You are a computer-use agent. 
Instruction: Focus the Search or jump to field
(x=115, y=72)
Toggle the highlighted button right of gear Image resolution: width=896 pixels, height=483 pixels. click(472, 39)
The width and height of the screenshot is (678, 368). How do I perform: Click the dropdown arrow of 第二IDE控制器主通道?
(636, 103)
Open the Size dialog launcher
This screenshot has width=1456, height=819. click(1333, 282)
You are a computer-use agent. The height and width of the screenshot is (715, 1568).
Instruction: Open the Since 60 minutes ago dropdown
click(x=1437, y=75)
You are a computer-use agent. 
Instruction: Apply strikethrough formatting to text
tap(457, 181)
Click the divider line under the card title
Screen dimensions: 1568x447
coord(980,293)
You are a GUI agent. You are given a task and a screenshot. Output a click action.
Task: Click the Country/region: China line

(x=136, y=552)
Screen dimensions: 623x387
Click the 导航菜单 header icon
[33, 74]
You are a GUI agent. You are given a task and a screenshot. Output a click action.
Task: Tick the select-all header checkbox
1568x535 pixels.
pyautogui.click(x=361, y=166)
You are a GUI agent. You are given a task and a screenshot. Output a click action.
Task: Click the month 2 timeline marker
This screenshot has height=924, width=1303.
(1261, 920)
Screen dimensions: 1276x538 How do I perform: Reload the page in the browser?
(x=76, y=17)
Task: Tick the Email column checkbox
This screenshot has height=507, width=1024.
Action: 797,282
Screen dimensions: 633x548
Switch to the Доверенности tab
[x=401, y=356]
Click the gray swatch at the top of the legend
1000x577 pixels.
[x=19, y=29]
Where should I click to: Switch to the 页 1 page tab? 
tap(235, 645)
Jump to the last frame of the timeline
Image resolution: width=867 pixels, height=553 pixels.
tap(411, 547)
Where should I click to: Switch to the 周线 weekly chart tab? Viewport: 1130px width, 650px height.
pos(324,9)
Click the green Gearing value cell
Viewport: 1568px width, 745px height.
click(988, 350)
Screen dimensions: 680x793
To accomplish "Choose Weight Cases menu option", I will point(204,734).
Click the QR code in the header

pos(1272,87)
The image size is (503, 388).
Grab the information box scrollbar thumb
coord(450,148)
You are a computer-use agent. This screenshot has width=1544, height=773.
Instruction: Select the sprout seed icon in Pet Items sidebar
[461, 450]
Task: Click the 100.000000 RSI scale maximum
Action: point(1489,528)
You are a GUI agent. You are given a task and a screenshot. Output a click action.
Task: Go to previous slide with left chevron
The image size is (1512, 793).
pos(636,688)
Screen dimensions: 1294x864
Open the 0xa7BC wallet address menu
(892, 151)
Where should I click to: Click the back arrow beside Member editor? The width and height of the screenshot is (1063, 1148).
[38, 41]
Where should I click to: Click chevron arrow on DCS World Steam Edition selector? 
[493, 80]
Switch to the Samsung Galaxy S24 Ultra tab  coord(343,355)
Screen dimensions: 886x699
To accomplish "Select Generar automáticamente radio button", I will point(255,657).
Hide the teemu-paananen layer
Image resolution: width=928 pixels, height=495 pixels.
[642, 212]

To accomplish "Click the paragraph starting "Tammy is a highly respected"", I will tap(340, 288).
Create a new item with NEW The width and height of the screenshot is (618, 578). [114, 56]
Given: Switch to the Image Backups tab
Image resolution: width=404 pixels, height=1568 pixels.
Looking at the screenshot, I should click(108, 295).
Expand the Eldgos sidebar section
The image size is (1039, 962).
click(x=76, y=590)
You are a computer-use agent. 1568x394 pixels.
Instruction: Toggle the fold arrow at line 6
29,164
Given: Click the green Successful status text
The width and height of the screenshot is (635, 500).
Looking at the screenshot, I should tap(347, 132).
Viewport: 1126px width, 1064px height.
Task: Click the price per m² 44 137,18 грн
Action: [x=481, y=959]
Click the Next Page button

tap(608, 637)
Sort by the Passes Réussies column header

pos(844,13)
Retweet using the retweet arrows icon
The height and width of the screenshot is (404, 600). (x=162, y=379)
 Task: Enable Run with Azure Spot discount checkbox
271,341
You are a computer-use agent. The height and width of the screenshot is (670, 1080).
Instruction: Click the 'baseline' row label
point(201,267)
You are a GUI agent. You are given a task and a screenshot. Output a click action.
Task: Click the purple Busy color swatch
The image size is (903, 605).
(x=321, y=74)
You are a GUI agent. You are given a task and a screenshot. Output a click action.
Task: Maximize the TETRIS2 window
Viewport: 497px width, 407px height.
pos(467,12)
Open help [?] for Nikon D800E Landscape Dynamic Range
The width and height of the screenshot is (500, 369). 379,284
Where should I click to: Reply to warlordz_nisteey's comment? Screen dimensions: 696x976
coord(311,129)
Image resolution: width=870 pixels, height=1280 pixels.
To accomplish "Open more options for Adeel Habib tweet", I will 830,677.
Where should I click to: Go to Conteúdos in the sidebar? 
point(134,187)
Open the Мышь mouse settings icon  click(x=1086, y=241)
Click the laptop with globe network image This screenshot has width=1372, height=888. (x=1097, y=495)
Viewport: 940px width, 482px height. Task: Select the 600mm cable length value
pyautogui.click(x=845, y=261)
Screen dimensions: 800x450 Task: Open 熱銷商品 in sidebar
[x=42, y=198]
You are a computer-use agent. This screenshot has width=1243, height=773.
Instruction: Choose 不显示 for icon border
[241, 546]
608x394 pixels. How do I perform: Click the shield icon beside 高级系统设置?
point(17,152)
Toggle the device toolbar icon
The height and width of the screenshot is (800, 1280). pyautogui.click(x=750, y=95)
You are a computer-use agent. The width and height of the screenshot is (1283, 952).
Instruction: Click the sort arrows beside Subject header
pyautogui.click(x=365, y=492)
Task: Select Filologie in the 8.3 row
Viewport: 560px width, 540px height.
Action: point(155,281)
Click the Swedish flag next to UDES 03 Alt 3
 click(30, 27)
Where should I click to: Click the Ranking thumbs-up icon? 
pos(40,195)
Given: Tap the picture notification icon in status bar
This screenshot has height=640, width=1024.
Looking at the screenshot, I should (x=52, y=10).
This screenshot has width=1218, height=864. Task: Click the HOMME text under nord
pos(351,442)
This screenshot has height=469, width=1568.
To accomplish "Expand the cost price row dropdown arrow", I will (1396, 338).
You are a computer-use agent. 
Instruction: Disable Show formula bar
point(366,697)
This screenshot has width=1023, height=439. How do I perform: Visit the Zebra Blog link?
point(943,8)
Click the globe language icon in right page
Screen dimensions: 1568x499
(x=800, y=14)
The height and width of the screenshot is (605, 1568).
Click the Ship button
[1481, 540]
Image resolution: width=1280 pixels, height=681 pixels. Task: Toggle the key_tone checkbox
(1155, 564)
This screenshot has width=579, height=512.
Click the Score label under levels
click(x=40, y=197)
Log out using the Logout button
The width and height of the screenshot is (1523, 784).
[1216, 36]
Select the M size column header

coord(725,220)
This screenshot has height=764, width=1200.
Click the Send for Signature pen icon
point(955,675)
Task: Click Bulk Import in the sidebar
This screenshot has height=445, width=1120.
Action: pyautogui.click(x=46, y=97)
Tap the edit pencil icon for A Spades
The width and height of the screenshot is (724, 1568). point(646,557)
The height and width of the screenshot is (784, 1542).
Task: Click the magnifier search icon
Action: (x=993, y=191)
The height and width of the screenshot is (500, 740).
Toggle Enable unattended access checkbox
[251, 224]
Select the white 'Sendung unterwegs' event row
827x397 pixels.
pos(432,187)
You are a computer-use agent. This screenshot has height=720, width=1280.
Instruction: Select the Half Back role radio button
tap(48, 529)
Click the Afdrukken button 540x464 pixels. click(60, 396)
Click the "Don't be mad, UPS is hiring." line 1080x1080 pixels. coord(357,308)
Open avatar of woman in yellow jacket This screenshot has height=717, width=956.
——————
● **YOUR INSTRUCTIONS**
Tell how many lines above hold "status", nothing more.

● **RESULT OF THIS TASK**
2